** begin Supplied data **

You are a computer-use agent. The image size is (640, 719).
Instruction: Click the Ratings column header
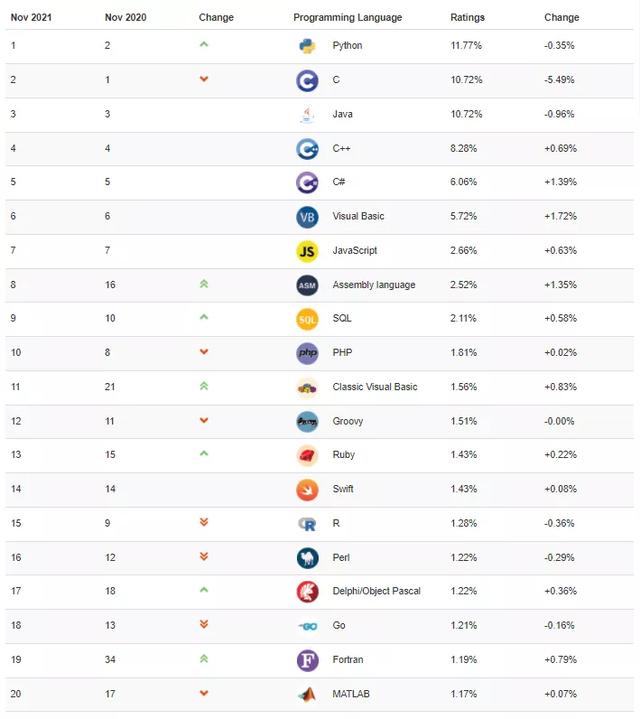[x=468, y=17]
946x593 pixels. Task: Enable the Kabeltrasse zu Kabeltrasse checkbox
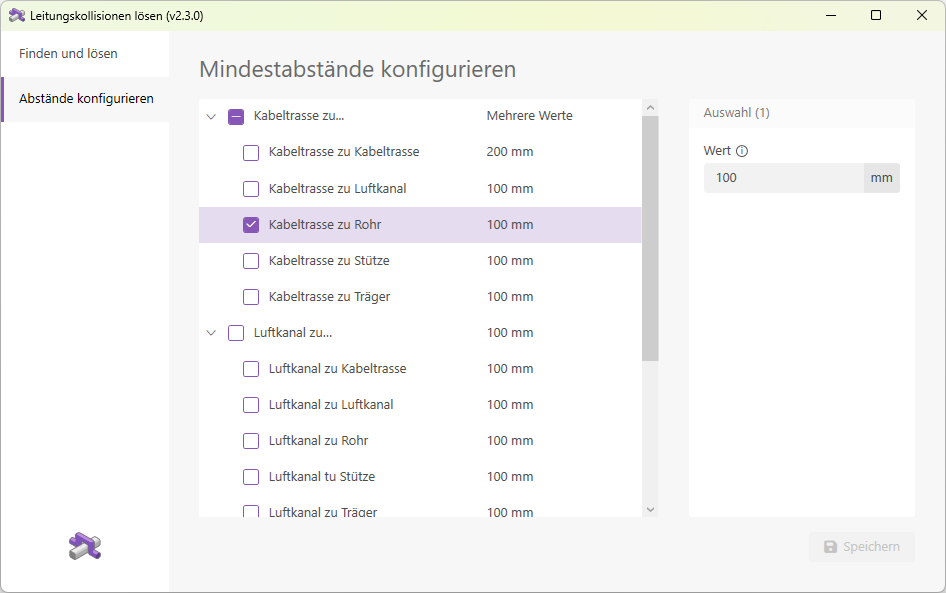click(x=250, y=152)
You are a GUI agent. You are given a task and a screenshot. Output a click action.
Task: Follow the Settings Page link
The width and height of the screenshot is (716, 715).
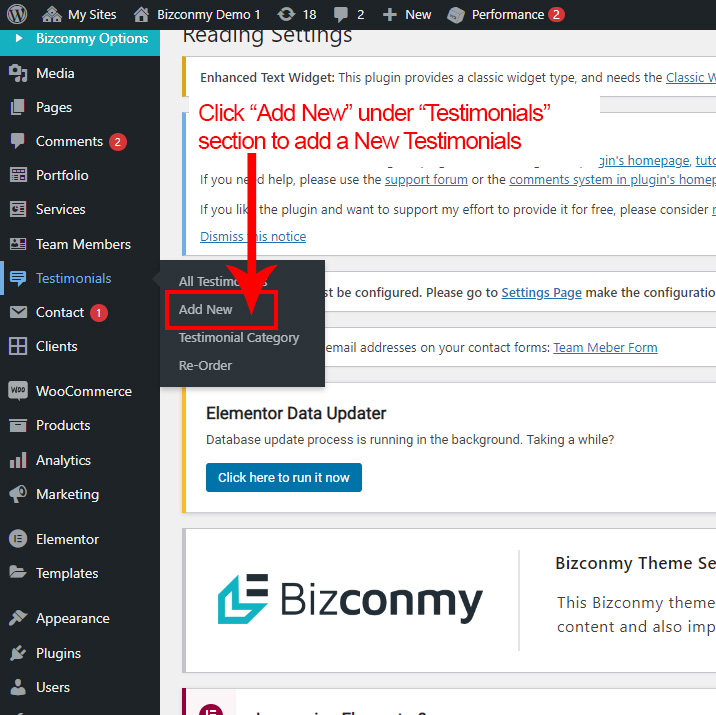541,293
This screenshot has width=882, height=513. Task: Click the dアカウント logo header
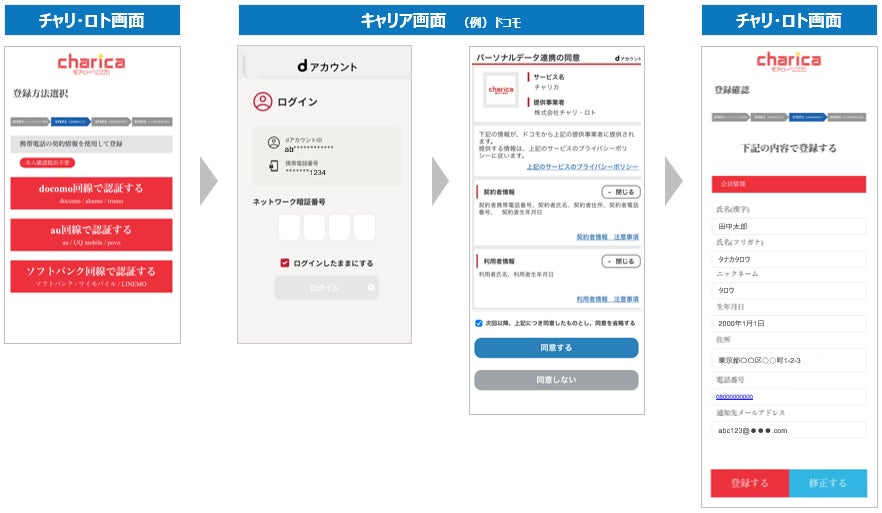[327, 66]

** end Supplied data **

● Direction: Render the listing above as a JSON array of strings, with one string per line and no blank lines. Omit the pictures.

● Reply:
[
  "You are a computer-use agent. The image size is (640, 719).",
  "Instruction: Click the Ratings column header",
  "[x=468, y=17]",
  "946x593 pixels. Task: Enable the Kabeltrasse zu Kabeltrasse checkbox",
  "click(x=250, y=152)",
  "You are a GUI agent. You are given a task and a screenshot. Output a click action.",
  "Task: Follow the Settings Page link",
  "The width and height of the screenshot is (716, 715).",
  "541,293",
  "This screenshot has width=882, height=513. Task: Click the dアカウント logo header",
  "[327, 66]"
]